The EUR/USD exchange rate soared to 1.1573 last week, the highest point since November 2021, but fell back more than 250 points to 1.1315 before the weekend, and finally closed with a mild decline of {1.1363}. The US dollar rebounded after President Trump said he had no intention of firing Federal Reserve Chairman Jerome Powell. The latest White House developments sparked panic about the future of the US economy, and the US dollar was sold off in the first half of the week. However, as time went on, concerns subsided, helping the US dollar recover its lost losses. Since April, the euro has risen by more than 5% against the US dollar, and investors have increasingly questioned the dominance of the US dollar in the global financial system and turned their attention to the common currency as an alternative.
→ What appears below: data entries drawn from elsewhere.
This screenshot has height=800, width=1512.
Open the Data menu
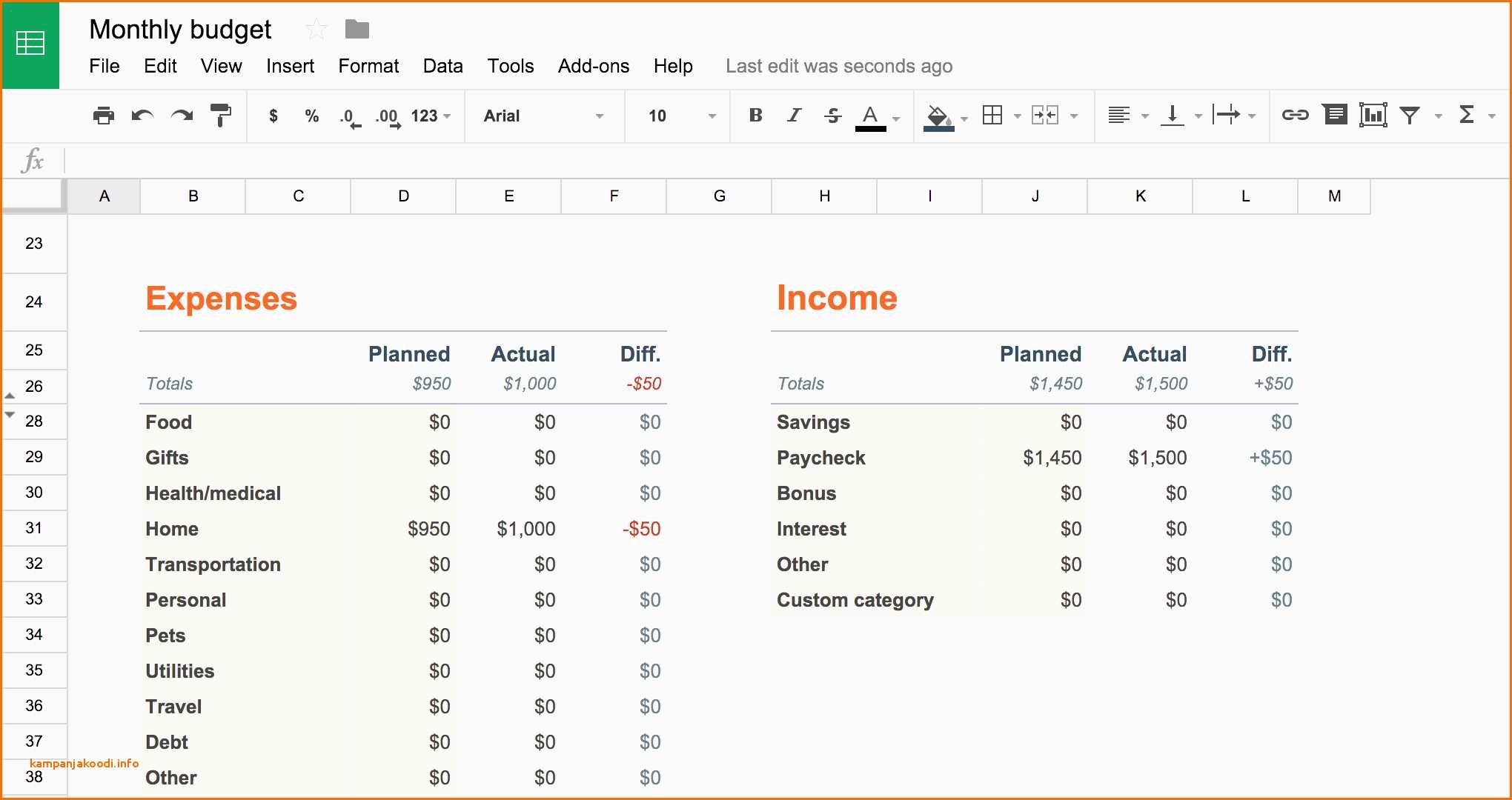442,66
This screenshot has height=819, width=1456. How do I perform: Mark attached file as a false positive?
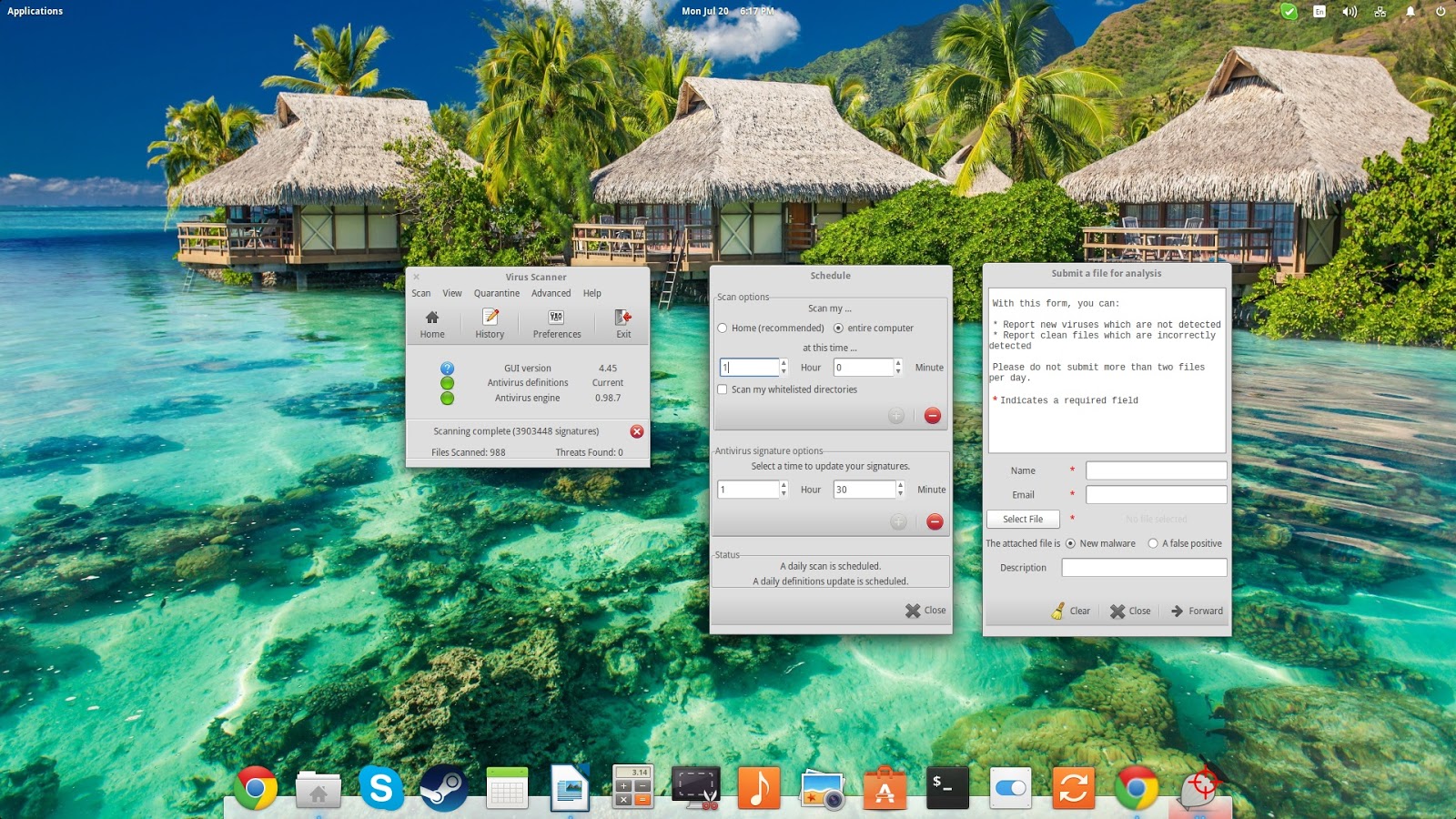pos(1154,543)
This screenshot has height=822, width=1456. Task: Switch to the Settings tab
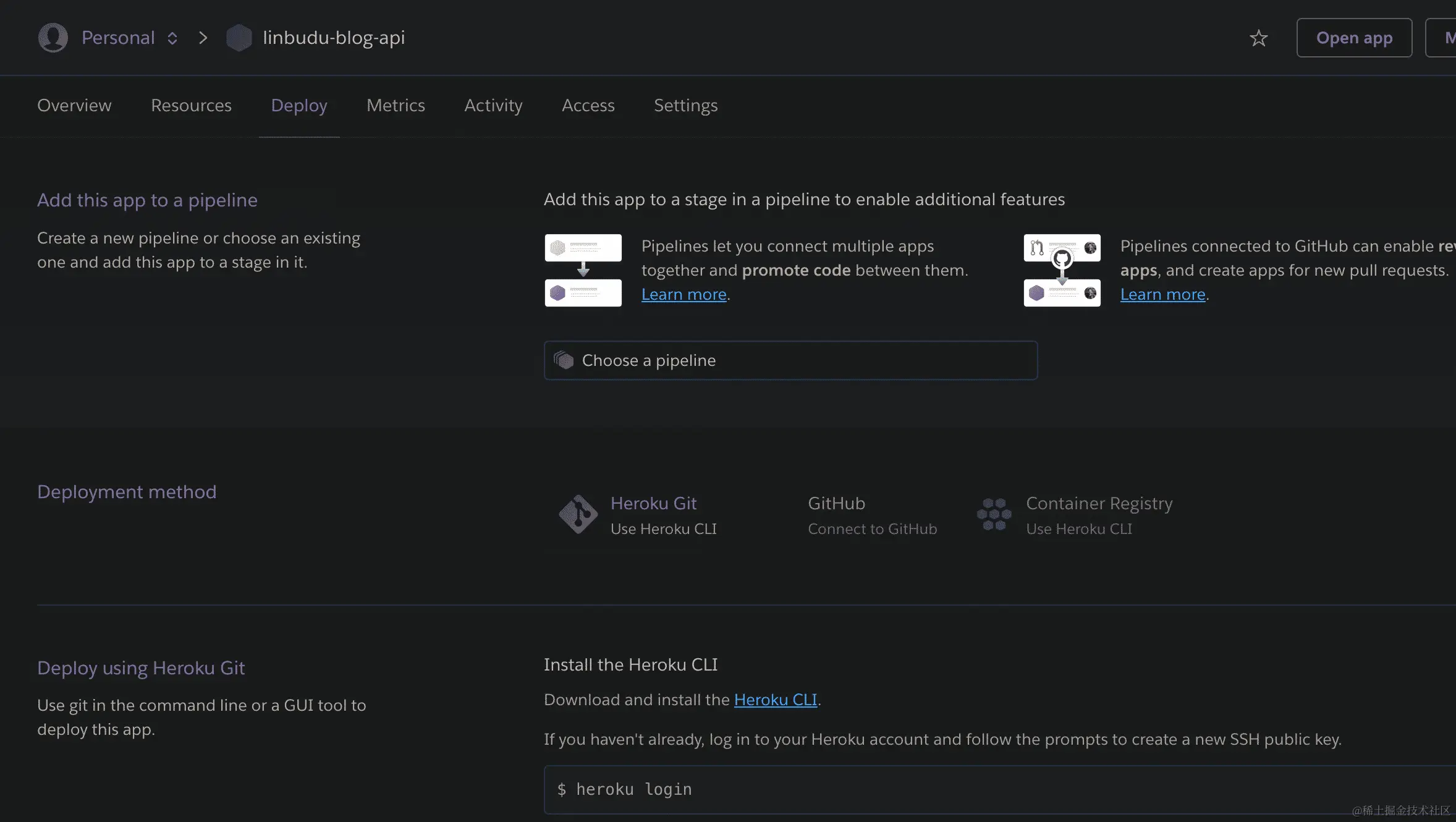point(685,106)
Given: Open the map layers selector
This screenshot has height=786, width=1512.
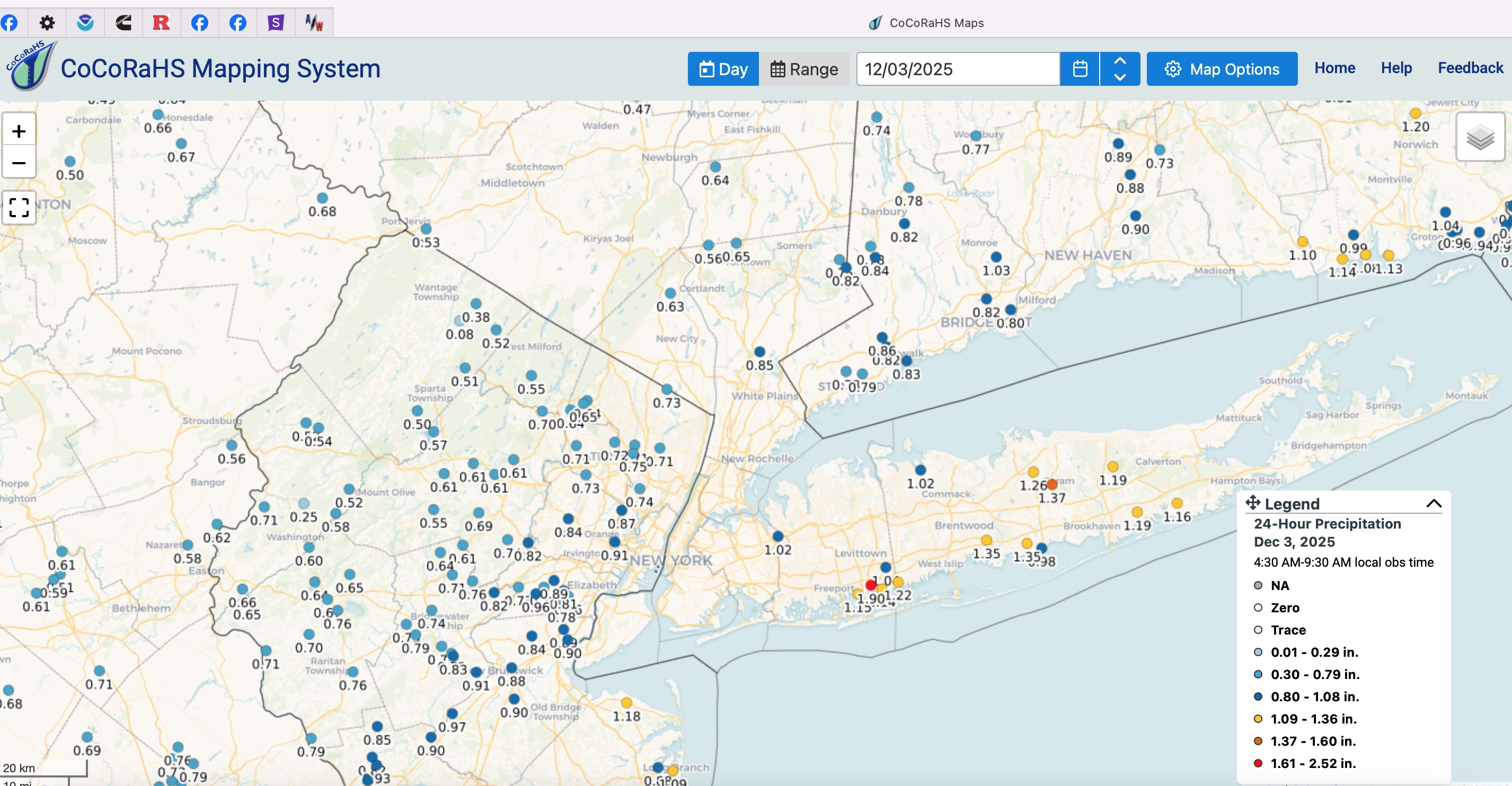Looking at the screenshot, I should (1480, 138).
Expected increases in German defense spending also provided additional support. On the policy front, the ECB cut its deposit rate by 25 basis points to 2.25%, the lowest level since early 2023, as expected. The central bank also removed language referring to its policy stance as "restrictive," while warning that the economic outlook has deteriorated due to escalating trade tensions. The market now expects two or three more 25 basis point rate cuts before the end of the year.

 

EUR/USD is little changed on a daily basis, hovering at 1.1363, in line with last week's close. Despite a sharp pullback from early week highs, lower lows and highs have tilted the risk to the upside. Given that technical indicators have retreated from extremely overbought readings, a corrective bearish extension is not out of the question, although its downside strength is well limited. Meanwhile, the pair is developing above all moving averages, with the 20-day simple moving average (1.1175) maintaining its bullish slope well above the flat 100-day {1.0638} and 200-day {1.0763} simple moving averages. Buyers may have paused, but there are no signs of an imminent decline, as the 14-day relative strength index (RSI) of the technical indicator remains above 60.00, suggesting that EUR/USD may soon resume its rise. Short-term sellers are located near 1.1400, which is an immediate resistance area. Once broken, the next is the 1.1473 {April 11 high} area, followed by the yearly high of 1.1573. A clear break above the latter will extend the EUR/USD rally well beyond the 1.1600 level. On the other hand, support is near 1.1300 {round mark}, a break of which will see 1.1264 {April 15 low}, and open the door to 1.1175 {20-day moving average} for a corrective decline.

 

Today, it is recommended to go long on EUR before 1.1350, stop loss: 1.1335 Target: 1.1410, 1.1420.